** TASK INSTRUCTIONS **
• A. Please return, word for word, the part of the essay on fearing God that begins at the words "Fear and Trembling" and stops after "can never return.".
• B. Write the next part of the essay on fearing God, picking up after its last sentence.

** TEXT SEGMENT **
Fear and Trembling
Third Sunday of Easter
Acts 3:12-19
1 John 3:1-7
Luke 24:36b-48
“On the whole, I do not find Christians, outside of the catacombs, sufficiently sensible of conditions. Does anyone have the foggiest idea what sort of power we so blithely invoke? Or, as I suspect, does no one believe a word of it? The churches are children playing on the floor with their chemistry sets, mixing up a batch of TNT to kill a Sunday morning. It is madness to wear straw hats and velvet to church; we should all be wearing crash helmets. Ushers should issue life preservers and signal flares; they should lash us to our pews. For the sleeping God may wake someday and take offense, or the waking God may draw us out to where we can never return.
- Annie Dillard, “An Expedition to the Pole”
I once heard former stand-up comedian turned Lutheran pastor, Nadia Bolz-Weber, speak at a Christian literary festival, where I found her precisely as billed: entertaining, insightful, and provocative. In the Q&A portion of the hour, a particularly earnest-sounding audience member asked what practices she engaged to “bring her closer to God.”
At this, the tattooed Reverend scrunched her face and said, “Why would I want to do that? Every time I find myself close to Jesus, I’m asked to love someone I hate or forgive someone I don’t want to.” Her response was met with scattered laughter, the nervous sort that suggests both recognition and chagrin. Over the top as Bolz-Weber’s answer was, she clearly hit home with some of us, me included.
The risen Christ, like many of the angels appearing in both Testaments, often says “Do not be afraid,” before getting to the business at hand. “It is,” as the author of the Letter to the Hebrews writes, “a fearful thing to fall into the hands of the living God.” (Hebrews 10:31)
This recurring counsel against fear reminds us that, “The fear of the Lord (“yirat YHWH)” is the beginning of wisdom,” (Psalms 111:10a and Proverbs 9:10a) should not be read as encouraging a “servile” fear, but an amalgam of trembling, reverence, and awe. I’m getting out of my philological comfort zone here, but I’m told Rabbinic tradition identifies three meanings of the Hebrew word “yirah”: fear of undesired consequences or punishment (yirat ha-onesh), fear over violating Torah (yirat ha-malkhut), and an “Awe of the Exalted” (yirat rommemnut) that comes from rightly seeing God. As Abraham Joshua Heschel points out in God in Search of Man, this fear/awe of the Lord is not the goal of wisdom, but its means.

** DATA **
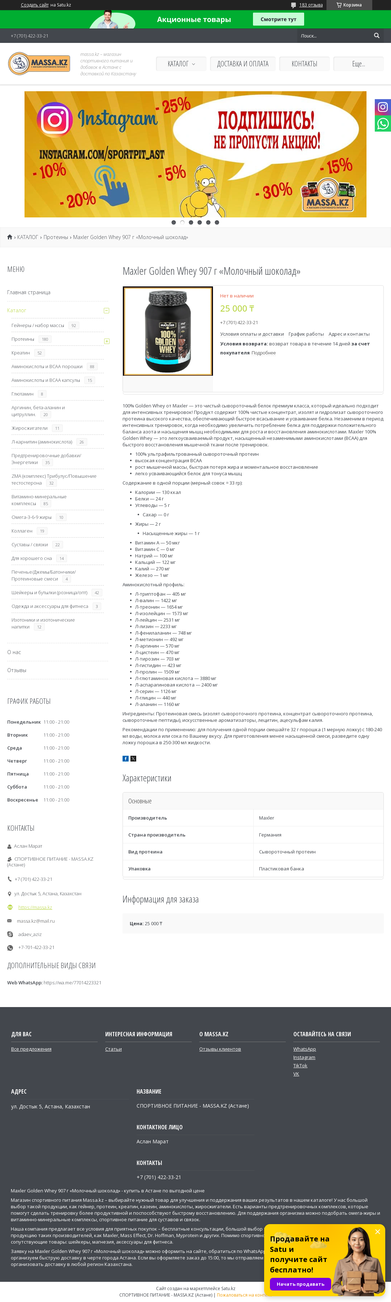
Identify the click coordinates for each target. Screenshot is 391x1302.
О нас (14, 652)
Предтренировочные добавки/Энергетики (46, 458)
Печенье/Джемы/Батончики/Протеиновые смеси (44, 575)
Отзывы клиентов (220, 1049)
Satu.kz (228, 1288)
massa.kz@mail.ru (36, 921)
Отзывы (16, 670)
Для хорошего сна (32, 558)
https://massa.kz (35, 907)
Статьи (113, 1049)
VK (296, 1074)
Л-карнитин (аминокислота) (42, 441)
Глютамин (23, 393)
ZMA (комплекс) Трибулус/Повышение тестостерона (54, 479)
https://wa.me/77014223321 (72, 982)
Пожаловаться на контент (244, 1295)
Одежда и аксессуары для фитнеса (50, 606)
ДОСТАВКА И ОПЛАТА (242, 64)
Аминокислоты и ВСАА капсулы (46, 380)
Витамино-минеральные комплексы (39, 500)
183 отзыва (311, 5)
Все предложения (31, 1049)
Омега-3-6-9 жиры (32, 517)
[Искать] (376, 35)
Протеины (56, 237)
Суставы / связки (30, 544)
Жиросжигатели (30, 428)
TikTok (300, 1065)
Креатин (21, 352)
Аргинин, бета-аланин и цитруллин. (38, 411)
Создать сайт (35, 5)
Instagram (304, 1057)
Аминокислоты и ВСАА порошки (47, 366)
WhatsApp (304, 1049)
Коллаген (22, 531)
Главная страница (28, 292)
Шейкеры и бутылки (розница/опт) (49, 592)
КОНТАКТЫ (304, 64)
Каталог (16, 310)
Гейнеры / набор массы (38, 325)
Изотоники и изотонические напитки (43, 623)
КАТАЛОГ (178, 64)
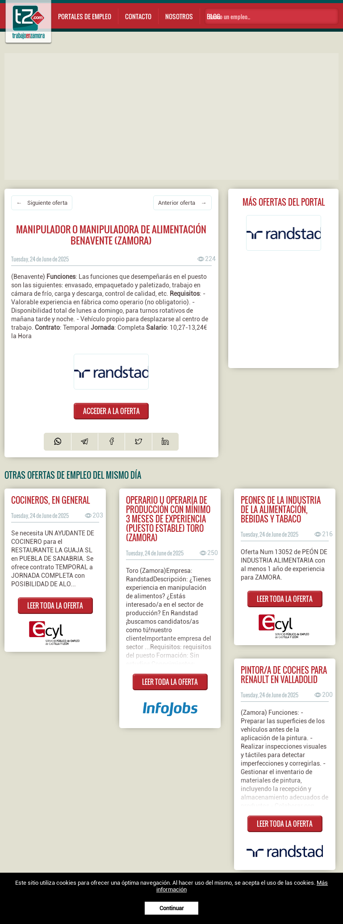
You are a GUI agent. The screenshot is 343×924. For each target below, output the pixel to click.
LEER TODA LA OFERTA (55, 605)
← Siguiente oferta (41, 202)
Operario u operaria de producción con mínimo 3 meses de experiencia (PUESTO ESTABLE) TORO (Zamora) (168, 518)
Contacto (138, 16)
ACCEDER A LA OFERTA (111, 411)
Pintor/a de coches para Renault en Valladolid (284, 674)
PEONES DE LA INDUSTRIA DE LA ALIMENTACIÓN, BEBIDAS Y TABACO (281, 509)
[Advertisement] (173, 115)
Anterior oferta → (182, 202)
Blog (213, 16)
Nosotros (179, 16)
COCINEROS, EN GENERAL (50, 500)
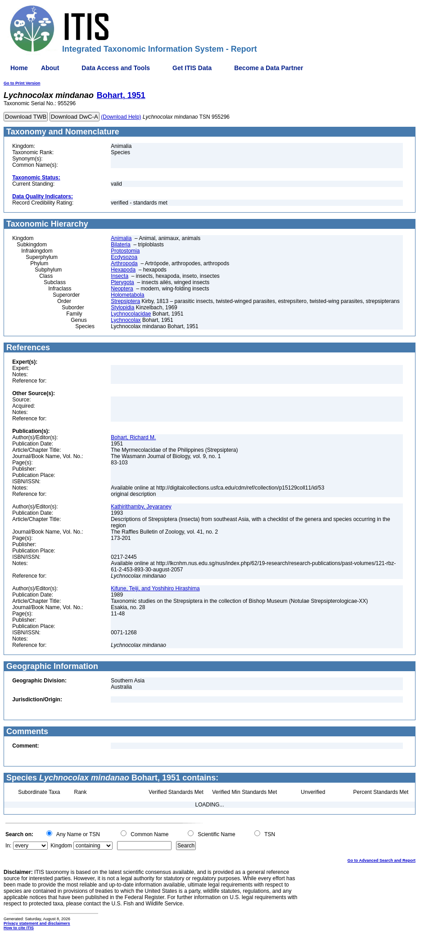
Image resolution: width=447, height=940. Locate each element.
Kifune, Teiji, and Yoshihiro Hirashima (155, 588)
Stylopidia (122, 307)
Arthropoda (124, 263)
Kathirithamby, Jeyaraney (141, 506)
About (50, 67)
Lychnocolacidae (131, 314)
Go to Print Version (22, 83)
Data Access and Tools (115, 67)
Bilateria (120, 244)
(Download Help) (121, 117)
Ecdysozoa (124, 257)
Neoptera (122, 288)
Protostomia (125, 251)
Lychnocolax (125, 320)
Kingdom (61, 845)
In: (8, 845)
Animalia (121, 238)
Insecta (119, 276)
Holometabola (127, 295)
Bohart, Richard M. (133, 437)
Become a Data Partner (268, 67)
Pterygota (122, 282)
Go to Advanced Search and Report (381, 860)
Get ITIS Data (192, 67)
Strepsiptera (125, 301)
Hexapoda (123, 270)
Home (19, 67)
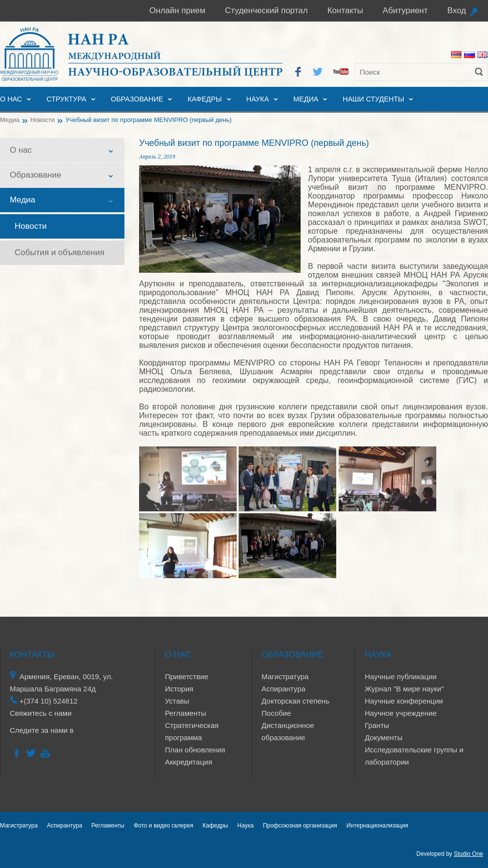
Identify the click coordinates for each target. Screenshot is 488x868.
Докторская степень (295, 701)
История (179, 689)
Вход (456, 10)
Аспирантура (283, 689)
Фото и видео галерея (163, 825)
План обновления (195, 750)
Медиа (305, 99)
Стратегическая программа (192, 731)
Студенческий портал (266, 10)
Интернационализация (377, 825)
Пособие (276, 713)
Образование (137, 99)
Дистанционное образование (288, 731)
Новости (42, 119)
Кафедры (204, 99)
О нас (11, 99)
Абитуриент (405, 10)
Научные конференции (404, 701)
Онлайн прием (177, 10)
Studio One (468, 853)
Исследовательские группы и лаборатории (414, 756)
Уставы (177, 701)
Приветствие (186, 676)
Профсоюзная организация (300, 825)
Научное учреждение (400, 713)
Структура (66, 99)
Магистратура (285, 676)
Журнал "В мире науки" (404, 689)
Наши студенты (373, 99)
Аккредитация (188, 762)
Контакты (345, 10)
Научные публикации (400, 676)
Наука (257, 99)
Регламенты (185, 713)
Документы (383, 737)
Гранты (377, 725)
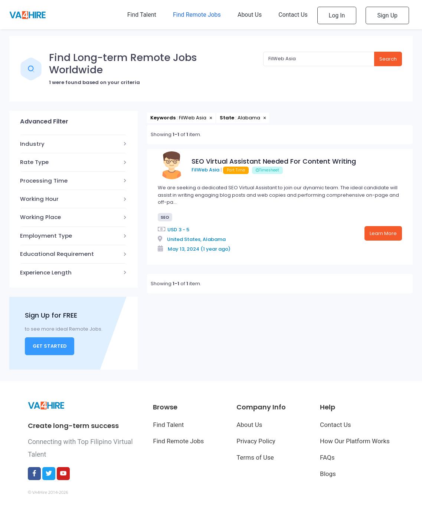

** THE RESPONSES **
• A.
Fear and Trembling
Third Sunday of Easter
Acts 3:12-19
1 John 3:1-7
Luke 24:36b-48
“On the whole, I do not find Christians, outside of the catacombs, sufficiently sensible of conditions. Does anyone have the foggiest idea what sort of power we so blithely invoke? Or, as I suspect, does no one believe a word of it? The churches are children playing on the floor with their chemistry sets, mixing up a batch of TNT to kill a Sunday morning. It is madness to wear straw hats and velvet to church; we should all be wearing crash helmets. Ushers should issue life preservers and signal flares; they should lash us to our pews. For the sleeping God may wake someday and take offense, or the waking God may draw us out to where we can never return.

• B.
In this Sunday’s reading from Luke’s gospel, Jesus calms his disciples’ fears by calling attention to his resurrection body, solid enough to touch but wondrously transformed, at once radiant and torn. He shows them his wounds – physical evidence of our denial and rejection – not to chastise but to reassure. He asks for and eats some broiled fish, not only to show he’s not a ghost but also to share the food of his companions. He interprets the scriptures for them, naming the disciples witnesses to the embodied good news of repentance and forgiveness.
While pondering this gospel text in preparation for this reflection, I had in mind the jarring conjunction of two recent, personal events: celebrating Easter with community of monks in the high desert of New Mexico, and the news that a lifelong friend had taken his own life on the Tuesday of Holy Week. For me, both of these remain unfathomable mysteries: the resurrection of Christ and the suicide of a man remembered by all who truly knew him as kind, generous, faithful, and loving.
When it comes to the destiny of creatures after death, I take seriously the warning that, “Those who speak do not know and those who know do not speak.” I believe in the creeds we share at liturgy, including “… the resurrection of the dead, and the life of the world to come” (Nicene Creed) or, as the Apostles’ Creed renders it, “… the resurrection of the body, and the life everlasting,” but I have no experience of what that actually means. But when I learned of family concerns regarding the fate of my friend’s soul, I felt a line had been crossed. My late friend was no stranger to the disabling illness of major depression, and there is nothing I am more certain of about the God revealed in Christ than the boundlessness of Divine mercy.
What I do know from experience is that many self-identified Christians see things differently. On the stretch of Interstate 71 South from Columbus, Ohio to Cincinnati, there’s a series of billboards reminding drivers that “Hell is Real,” inviting them to consider where they will spend eternity if they died today, and concluding with the Ten Commandments. Even my theologically ultraconservative second cousin – who has no doubt hell is real – observed, “That doesn’t seem very inviting now, does it?”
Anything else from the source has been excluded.